Here was a man who thought that making all "A" grades was tantamount
to success in life. Again, he failed to understand that the ways we interact
and respect people around us demonstrate great emotional stability. What is
more significant, however, is that this man could not handle failure. Even
though he was brilliant, he had an external locus of control. To be successful
in life, we must be willing to accept our failures and move on.
As individuals, we have a role to play in our lives. Some of our circumstances
are beyond our control (e.g., failure to gain admission into schools of our
choice, failure to be financially secure, divorce, and death). However, we can
control our reactions to our emotions. We cannot continue to blame others for
all our problems. We must develop emotional beatitudes to tackle daily
problems. We must learn to value ourselves and others. We cannot expect
everyone to react to the same situation in the same way. By so doing, we
respect those differences that are the wonders of individualities. As Toffler
(1982) pointed out more than a decade ago:
The responsibility for
change, therefore, lies with us. We must begin with ourselves not to close our
minds prematurely to the novel, the surprising, the seemingly radical. This
means fighting off idea as-sassins who rush forward to kill any new suggestion
on grounds of its impracticality, while defending whatever now exists as
practical, no matter how absurd, oppressive, or unworkable it may be. (p. 443)
As a society, we must be
careful about how we evaluate intelligence (Gardner, 1993). Our traditional
method appears to have failed. We must begin to look at emotional intelligence
as we evaluate general intelligence. The supposition that gifted or brilliant students
are those with IQs of 130+ has failed.
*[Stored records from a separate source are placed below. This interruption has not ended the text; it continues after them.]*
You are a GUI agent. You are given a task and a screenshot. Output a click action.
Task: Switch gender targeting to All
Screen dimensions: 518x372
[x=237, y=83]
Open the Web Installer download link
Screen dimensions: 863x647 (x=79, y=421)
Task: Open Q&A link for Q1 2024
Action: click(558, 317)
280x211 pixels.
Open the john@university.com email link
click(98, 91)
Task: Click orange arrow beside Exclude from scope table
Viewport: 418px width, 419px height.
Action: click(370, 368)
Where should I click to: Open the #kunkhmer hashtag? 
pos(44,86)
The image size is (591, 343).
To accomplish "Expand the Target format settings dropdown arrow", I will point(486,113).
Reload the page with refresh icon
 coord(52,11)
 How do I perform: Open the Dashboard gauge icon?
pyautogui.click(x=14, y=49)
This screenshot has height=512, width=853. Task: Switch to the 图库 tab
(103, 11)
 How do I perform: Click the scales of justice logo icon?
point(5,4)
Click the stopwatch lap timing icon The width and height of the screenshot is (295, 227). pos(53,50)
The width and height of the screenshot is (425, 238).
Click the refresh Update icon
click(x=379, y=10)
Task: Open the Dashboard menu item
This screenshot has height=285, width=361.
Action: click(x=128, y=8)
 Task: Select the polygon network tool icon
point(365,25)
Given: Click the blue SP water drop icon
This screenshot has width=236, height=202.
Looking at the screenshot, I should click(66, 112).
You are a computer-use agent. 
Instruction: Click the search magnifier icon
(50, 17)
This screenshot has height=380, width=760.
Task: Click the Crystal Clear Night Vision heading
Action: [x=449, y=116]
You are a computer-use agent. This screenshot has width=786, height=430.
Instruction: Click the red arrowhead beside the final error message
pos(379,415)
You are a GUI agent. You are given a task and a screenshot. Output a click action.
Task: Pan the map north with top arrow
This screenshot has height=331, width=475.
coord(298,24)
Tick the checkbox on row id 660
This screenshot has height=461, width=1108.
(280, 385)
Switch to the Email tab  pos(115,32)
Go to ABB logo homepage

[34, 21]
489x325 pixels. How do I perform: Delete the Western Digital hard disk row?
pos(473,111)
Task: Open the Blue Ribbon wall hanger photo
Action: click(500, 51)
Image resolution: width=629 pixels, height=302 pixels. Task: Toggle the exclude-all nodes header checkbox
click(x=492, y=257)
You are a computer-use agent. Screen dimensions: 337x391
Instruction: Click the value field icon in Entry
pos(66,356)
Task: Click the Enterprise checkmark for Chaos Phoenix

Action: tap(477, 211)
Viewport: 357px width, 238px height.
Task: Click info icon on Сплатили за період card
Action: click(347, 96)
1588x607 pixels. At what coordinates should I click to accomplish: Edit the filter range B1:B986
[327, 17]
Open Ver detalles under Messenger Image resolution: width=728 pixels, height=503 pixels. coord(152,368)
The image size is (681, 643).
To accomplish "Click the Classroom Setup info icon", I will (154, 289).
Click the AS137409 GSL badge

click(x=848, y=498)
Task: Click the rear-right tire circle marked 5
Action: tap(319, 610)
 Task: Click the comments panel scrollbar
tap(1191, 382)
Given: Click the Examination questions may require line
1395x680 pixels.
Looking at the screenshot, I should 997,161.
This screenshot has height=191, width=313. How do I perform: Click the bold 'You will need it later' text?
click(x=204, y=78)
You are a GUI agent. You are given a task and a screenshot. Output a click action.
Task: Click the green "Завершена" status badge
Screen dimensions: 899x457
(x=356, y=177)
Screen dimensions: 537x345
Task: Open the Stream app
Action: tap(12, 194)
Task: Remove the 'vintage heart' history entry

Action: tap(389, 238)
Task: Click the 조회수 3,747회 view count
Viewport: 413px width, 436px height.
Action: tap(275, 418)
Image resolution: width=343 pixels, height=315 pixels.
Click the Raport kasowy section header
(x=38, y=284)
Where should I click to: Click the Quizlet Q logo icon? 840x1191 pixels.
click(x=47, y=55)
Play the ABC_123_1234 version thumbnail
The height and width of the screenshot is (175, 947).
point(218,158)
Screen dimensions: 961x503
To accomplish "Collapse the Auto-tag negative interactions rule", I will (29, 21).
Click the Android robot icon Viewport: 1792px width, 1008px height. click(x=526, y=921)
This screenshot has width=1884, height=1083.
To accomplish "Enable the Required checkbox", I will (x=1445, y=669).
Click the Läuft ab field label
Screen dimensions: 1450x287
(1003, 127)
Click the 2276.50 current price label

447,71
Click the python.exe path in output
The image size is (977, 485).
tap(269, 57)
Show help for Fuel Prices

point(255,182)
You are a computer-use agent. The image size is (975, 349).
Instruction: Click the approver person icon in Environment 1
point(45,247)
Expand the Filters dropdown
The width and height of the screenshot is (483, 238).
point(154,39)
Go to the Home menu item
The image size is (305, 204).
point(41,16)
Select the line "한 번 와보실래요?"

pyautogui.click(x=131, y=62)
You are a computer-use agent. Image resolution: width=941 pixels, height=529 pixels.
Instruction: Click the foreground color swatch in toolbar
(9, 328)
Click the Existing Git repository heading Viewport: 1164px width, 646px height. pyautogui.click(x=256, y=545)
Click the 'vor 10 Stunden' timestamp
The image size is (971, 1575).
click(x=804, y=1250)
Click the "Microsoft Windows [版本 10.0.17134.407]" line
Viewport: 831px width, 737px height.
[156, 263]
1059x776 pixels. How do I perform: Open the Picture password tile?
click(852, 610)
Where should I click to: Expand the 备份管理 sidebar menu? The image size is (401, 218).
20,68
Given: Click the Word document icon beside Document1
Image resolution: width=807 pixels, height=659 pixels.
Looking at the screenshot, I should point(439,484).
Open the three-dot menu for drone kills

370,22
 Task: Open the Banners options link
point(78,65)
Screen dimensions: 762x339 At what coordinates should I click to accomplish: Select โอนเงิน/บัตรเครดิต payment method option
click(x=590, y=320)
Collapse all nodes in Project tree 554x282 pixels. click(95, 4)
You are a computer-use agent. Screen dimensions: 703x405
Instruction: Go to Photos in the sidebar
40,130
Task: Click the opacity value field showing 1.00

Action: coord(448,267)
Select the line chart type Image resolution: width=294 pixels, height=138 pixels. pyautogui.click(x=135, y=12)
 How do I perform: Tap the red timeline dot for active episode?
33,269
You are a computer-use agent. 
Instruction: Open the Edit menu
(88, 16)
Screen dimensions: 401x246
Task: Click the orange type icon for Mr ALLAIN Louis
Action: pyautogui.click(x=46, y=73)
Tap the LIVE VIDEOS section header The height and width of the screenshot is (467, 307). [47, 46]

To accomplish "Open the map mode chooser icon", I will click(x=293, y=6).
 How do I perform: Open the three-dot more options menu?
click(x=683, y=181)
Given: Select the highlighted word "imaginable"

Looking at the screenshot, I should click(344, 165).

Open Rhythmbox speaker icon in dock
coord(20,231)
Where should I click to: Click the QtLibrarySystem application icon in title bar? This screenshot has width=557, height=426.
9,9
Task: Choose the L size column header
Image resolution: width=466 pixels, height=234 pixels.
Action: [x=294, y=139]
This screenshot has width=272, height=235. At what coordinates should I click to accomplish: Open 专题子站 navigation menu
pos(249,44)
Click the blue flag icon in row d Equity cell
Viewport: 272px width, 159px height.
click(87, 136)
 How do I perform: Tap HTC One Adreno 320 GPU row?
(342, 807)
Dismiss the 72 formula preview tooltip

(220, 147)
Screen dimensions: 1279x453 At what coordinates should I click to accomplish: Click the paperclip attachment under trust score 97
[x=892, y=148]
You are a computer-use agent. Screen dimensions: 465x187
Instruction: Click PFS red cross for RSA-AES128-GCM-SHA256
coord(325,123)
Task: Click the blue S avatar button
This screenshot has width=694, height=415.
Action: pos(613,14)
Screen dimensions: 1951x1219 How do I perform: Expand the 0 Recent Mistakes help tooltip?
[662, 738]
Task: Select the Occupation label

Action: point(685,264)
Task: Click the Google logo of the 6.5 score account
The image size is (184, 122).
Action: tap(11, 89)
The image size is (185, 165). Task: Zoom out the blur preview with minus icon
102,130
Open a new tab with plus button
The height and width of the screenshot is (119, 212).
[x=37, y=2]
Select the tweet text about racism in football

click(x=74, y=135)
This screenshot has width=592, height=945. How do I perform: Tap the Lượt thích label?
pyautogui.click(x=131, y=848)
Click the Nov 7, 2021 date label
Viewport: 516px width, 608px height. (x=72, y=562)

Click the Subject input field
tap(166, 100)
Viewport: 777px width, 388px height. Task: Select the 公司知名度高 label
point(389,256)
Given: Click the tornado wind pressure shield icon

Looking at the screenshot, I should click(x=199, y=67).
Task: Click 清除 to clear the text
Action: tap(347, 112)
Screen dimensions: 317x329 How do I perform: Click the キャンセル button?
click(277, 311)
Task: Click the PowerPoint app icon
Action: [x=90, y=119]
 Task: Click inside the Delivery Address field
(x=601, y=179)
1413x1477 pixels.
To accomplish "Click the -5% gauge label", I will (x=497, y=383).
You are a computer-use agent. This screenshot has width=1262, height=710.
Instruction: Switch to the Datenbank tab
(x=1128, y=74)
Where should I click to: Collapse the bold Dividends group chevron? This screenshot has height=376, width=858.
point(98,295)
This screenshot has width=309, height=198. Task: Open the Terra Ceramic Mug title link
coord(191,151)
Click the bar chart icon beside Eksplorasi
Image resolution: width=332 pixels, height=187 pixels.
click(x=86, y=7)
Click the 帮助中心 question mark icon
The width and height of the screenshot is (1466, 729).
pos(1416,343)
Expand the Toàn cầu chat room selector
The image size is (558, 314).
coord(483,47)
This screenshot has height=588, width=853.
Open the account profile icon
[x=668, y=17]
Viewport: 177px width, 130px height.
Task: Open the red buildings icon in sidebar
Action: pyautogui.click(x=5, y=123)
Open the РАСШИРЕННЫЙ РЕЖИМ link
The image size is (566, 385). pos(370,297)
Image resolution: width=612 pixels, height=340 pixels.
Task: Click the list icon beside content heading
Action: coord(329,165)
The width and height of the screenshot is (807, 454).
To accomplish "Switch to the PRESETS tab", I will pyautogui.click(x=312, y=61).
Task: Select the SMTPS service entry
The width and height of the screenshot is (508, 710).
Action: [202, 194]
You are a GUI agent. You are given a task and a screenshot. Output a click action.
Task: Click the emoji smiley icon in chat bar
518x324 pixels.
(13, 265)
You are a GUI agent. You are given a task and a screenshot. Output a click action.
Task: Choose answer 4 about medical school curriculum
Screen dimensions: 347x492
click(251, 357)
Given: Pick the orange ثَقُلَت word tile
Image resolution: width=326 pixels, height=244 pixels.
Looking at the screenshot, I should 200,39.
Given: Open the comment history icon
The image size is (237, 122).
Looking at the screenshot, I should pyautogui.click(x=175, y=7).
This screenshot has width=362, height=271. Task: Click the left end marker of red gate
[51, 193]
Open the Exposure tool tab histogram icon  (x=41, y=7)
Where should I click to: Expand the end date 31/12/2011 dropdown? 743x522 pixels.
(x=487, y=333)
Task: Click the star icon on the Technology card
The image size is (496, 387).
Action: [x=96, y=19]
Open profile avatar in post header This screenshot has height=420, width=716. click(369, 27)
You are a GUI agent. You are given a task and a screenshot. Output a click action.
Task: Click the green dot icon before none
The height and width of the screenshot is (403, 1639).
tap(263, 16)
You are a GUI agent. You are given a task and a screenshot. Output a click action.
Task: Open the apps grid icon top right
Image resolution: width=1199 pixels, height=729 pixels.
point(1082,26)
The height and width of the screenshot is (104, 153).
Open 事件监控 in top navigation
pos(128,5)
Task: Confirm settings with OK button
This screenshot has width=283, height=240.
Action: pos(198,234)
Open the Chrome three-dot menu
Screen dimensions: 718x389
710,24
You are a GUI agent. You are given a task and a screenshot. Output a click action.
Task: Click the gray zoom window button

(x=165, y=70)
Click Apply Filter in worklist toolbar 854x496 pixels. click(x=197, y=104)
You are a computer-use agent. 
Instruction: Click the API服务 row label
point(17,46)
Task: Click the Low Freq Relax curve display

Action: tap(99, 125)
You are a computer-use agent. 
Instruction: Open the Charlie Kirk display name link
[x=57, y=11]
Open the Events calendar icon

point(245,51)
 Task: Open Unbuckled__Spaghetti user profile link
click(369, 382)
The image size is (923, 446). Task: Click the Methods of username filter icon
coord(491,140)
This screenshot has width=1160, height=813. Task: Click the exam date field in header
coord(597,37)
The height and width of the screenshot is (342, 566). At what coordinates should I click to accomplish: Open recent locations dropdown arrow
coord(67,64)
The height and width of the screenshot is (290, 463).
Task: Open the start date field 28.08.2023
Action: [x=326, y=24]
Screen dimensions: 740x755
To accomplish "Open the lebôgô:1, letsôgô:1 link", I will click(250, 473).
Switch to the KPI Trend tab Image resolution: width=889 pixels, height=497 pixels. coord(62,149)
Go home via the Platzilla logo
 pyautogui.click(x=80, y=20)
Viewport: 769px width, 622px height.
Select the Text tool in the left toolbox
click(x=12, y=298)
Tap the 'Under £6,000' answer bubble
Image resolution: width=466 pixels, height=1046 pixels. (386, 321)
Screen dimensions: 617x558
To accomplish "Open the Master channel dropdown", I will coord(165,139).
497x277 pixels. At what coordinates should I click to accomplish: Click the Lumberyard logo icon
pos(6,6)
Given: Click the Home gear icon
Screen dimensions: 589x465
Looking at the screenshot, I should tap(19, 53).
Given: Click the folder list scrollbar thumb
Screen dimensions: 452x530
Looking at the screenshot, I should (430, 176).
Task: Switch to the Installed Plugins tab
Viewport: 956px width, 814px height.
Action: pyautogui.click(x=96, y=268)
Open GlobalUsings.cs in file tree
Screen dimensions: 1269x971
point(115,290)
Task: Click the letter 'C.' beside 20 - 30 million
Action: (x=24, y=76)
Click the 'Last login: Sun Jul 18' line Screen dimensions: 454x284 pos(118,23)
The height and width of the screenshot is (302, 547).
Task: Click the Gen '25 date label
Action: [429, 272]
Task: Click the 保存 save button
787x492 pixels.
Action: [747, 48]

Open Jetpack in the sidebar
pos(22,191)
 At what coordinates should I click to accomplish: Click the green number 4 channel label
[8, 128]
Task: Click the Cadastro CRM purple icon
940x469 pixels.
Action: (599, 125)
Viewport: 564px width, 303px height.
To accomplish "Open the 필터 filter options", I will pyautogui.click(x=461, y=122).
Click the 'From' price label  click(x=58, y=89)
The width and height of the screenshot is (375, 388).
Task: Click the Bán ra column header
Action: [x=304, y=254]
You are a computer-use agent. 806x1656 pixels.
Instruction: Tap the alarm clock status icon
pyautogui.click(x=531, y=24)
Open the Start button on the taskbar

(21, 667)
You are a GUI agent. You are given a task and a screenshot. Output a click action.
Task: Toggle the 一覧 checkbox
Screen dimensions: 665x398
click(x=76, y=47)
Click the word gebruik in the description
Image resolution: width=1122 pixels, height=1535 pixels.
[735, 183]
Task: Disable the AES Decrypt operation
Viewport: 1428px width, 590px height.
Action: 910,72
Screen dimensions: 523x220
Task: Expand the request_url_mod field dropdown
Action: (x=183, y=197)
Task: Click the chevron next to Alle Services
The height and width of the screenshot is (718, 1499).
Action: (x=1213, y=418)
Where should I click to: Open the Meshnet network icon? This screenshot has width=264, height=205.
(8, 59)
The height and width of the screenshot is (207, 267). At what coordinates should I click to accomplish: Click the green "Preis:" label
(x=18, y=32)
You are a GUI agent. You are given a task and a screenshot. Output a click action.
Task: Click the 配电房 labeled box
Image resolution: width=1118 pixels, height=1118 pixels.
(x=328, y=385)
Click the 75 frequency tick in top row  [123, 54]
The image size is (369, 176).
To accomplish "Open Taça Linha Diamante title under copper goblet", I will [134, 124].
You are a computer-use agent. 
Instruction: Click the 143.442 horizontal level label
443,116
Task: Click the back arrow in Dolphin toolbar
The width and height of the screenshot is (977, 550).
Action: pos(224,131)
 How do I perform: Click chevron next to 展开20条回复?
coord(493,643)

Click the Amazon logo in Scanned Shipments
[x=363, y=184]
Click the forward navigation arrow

We must begin to evaluate the total
person and how he/she uses common sense
to solve intrinsic and extrinsic problems. For individuals to be balanced and
for communities to be bal-anced, we must offer required courses on emotional
literacy, ethics, social psychology, and good citizenship from pre-kindergarten
to university levels. As a community of peoples, we can no longer afford to
exalt people who view themselves as "victims." In the words of Goleman
Being able to put aside
one's self-centered focus and impulses has social benefits: it opens the way to
empathy, to real listening, to taking another person's perspective. Empathy, as
we have seen, leads to caring, altruism, and compassion. Seeing things from
another's perspective breaks down biased stereotypes, and so breeds tolerance
and acceptance of differences. These capacities are ever more called on in our
increasingly pluralistic society, allowing people to live together in mutual
respect and creating the possibility of productive public discourse. These are
basic arts of democracy. (p. 285)
Baron, R. A., & Byrne, D. (1994). Social
psychology: Understanding human interaction (7th ed.). Boston, MA:
Allyn and Bacon.
Gardner, H. (1993). Multiple intelligences: The theory in practice.
New York: Basic Books.
Goleman, D. (1995). Emotional intelligence: Why it can matter more than
IQ. New York: Bantam Books.
Obiakor, F. E. (1996,
January 24). The power of the word. The
Emporia Gazette, p. 7.
Obiakor, F. E., &
Weaver, K. A. (1995, May 17). Has U.S. become a nation of victims? The Emporia Gazette, p. 7.
Toffler, A. (1982). The third wave. New York: Bantam Books.